Dragomir continued to publish his own poetry in various installments: Pe drumuri nesfîrșite ("On Endless Roads", 1958), Întoarcerea armelor ("Weapons-turning", 1959), Poveștile bălții ("Stories of the Pond", 1959), Stelele așteaptă pămîntul ("Stars Await the Earth", 1961), and Inelul lui Saturn ("Saturn's Ring", 1964).[57] His work as a translator also covered H. G. Wells, John Steinbeck, and Lope de Vega;[1] he also had noted contributions as a literary historian, with new essays on Eminescu, Alexandru Macedonski, and George Ranetti.[42] In 1959, he curated and prefaced a reissue of Spre țărmul dreptății.[58] A volume of his own prose appeared in 1961, as La început a fost sfîrșitul ("First, There Was the End").[42][59] By then, Dragomir had been integrated within a new generation of Romanian science fiction authors, with samples taken up by the literary supplement of Știință și Tehnică magazine;[60] such prose appeared in 1962 as Povestiri deocamdată fantastice ("Stories for Now Fantastic").[1][42] At Luceafărul, he was also reviewing the work of other science fiction authors, criticizing Gheorghe Săsărman for rehashing old narrative tropes into a science fantasy format.[61]

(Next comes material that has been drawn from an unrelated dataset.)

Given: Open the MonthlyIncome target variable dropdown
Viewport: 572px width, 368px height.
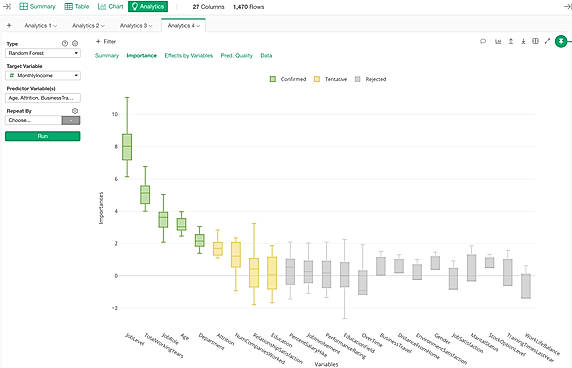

Dragomir died of a heart attack in Giurgiu on April 9, 1964, shortly before turning 45; he was reportedly there on a literary assignment.[42] His body was taken to Bucharest. On April 11, after a ceremony hosted by the USR (where Tulbure recited a poem dedicated to his late friend), it was cremated at Cenușa.[62] The following year saw the publication of a poetry collection, Șarpele fantastic ("The Fantastic Snake").[63][64] His widow Chira (known in full as Chiriachița Dragomirescu)[30] kept over 1,000 unpublished poems of his,[65] which came out as additional volumes: Pămîntul cîntecului ("Land of Song", 1967), Dor ("Longing", 1969), Minutar peste netimp ("A Minute Hand over Nontime", 1974), and Noapte calmă ("A Calm Night", 1980).[66] She also bequeathed some of her late husband's manuscripts to Stoian,[30] but personally handled a retrospective edition, Sărbătorile poetului ("The Poet's Celebrations"), as it came out in 1988.[67][68] Its preface was one of the last contributions penned by critic Mircea Scarlat.[67] Dragomir's memory as an author of science fiction was preserved by the radioplay Reîntîlnire cu Griffit ("Upon Reuniting with Griffit"). Based on one of his stories, it was aired in June 1968 on national radio's program for Pioneers.[69] Brăila County's Council for Socialist Culture and Education celebrated his 60th birthday in April 1979 with a literary session. Guests included Neagu, Stoian, George Bălăiță, Ion Dodu Bălan, Corneliu Leu, George Macovescu, Damian Necula, and Gica Iuteș, alongside Chira Dragomir.[70] From 1981, his native city came to host a "Gala of patriotic and revolutionary poetry" honoring the poet, and named after his Odă pământului meu.[71]

Work

Poetic debut and transition

Dragomir's first four books, seen by Mircea Scarlat as samples of "social-leaning neo-romanticism",[67] remain the least discussed segments of his poetic output.[72] In Gânduri prăfuite, the teen-aged poet was at least partly influenced by Eminescu brand of Romantic poetry, opening his volume with a motto from Eminescu's "To My Critics". Noting this fact, Stoian also proposes that, when Dragomir found his "other masters, such as the American demoniac Edgar Allan Poe, he did not let go of [Eminescu,] his first teacher in matters of poetry and living".[30] Aurel Martin believes that the Poesque influence, doubled and enhanced by that of Paul Verlaine, created thematic links between Dragomir and a vagabond-poet Dimitrie Stelaru; both men had literary personas whom they depicted as "angels".[15] In Dragomir's debut years, which saw his temporary incorporation of avant-garde aesthetics,[73] cultural journalists discussed him as lacking in discernment or taste. In Convorbiri Literare, Teodor Al. Munteanu described one of his articles in Viață și Suflet as promoting "banal" poems. Dragomir treated their authors with such "feelings of friendship that should not have interfered with correct literary information."[74] As suggested in 1940 by N. Rahova of Însemnări Ieșene magazine, Prepoem also constituted a mixture of "good enough poems, bad poems, and, spread out here and there, poems that are of a very good inspiration".[75] The same conclusion appears in a 1994 text by Geo Șerban, describing Flamura in 1940 as a mix of "truly gifted" contributors, such as Ion Caraion, and "nomadic improvisers" like Constantin Mitea.[21]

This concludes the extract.